Sometimes (~1%) the double spend miner's blocks get orphaned, though, which means the TXs from the block become public and other miners will mine TX3.

Nodes could delay relaying of blocks including potential double spends (txs replacing txs the node knows about). 

This would give miners an incentive to use the first / most popular tx with a certain prev output.

Do nodes currently not transmit tx's which are double spends, i.e., only keep the first one?

Yes. Invalid TXs will be silently ignored by the standard client. There were discussions about broadcasting double spend warnings along with the two conflicting TXs but there is only little benefit for a careful merchant.

[TalkingAntColony]

[...]
the transaction Tx3 is special (this would need an extension of the scripting language). In order to use it, one needs to provide two *different* spendings of B0.
[...]

There is nothing stopping Tx3 from being broadcast and accepted by the network [...]
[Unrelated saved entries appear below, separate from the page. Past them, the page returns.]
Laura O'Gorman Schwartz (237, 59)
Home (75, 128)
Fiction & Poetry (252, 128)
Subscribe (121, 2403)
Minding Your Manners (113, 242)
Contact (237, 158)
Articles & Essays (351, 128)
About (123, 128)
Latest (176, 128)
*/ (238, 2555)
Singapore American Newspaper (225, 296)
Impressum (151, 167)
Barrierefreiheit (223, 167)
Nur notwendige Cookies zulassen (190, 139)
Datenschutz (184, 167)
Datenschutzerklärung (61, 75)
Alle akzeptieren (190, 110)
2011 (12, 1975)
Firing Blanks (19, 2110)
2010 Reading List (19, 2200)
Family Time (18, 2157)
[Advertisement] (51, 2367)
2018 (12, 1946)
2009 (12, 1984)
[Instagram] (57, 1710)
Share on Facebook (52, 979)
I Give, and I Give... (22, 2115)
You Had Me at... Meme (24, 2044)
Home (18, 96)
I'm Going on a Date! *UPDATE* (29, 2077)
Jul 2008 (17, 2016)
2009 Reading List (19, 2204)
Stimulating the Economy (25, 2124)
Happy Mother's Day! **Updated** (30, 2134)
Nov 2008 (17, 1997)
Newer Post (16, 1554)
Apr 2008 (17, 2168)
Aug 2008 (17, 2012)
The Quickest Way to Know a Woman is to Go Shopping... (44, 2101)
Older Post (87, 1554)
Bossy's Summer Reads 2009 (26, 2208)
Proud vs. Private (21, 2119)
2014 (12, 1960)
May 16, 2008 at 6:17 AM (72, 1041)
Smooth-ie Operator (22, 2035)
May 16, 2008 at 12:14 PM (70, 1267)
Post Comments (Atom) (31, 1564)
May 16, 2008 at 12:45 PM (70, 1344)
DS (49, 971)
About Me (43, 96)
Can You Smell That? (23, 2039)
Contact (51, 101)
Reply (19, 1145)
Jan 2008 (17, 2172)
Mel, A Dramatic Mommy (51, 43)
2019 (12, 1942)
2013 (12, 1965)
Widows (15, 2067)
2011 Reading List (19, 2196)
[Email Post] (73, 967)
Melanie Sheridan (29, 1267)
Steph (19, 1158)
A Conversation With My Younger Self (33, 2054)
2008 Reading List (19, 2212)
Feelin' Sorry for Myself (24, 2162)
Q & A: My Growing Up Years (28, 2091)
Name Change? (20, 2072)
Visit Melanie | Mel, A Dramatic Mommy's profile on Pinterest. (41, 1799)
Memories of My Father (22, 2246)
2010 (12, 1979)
As he said it is a special TX. [...]

I feel like this is a grey area with the proposal. You cannot simply assume there exists a feasible extension to scripting which would allow the network to verify that a double spend occurred.

Also, what happens when the payer double-spends to another merchant using this proposal's mechanism? Who's Tx3 would be valid?

[tholenst]

Nodes could delay relaying of blocks including potential double spends (txs replacing txs the node knows about). 

I would guess that major miners already are, or will, at some point, communicate directly among each other. After all, you don't want to miss a block.

It is not clear to me if one could not have a convention to under which miners might ignore certain blocks though.

I feel like this is a grey area with the proposal. You cannot simply assume there exists a feasible extension to scripting which would allow the network to verify that a double spend occurred.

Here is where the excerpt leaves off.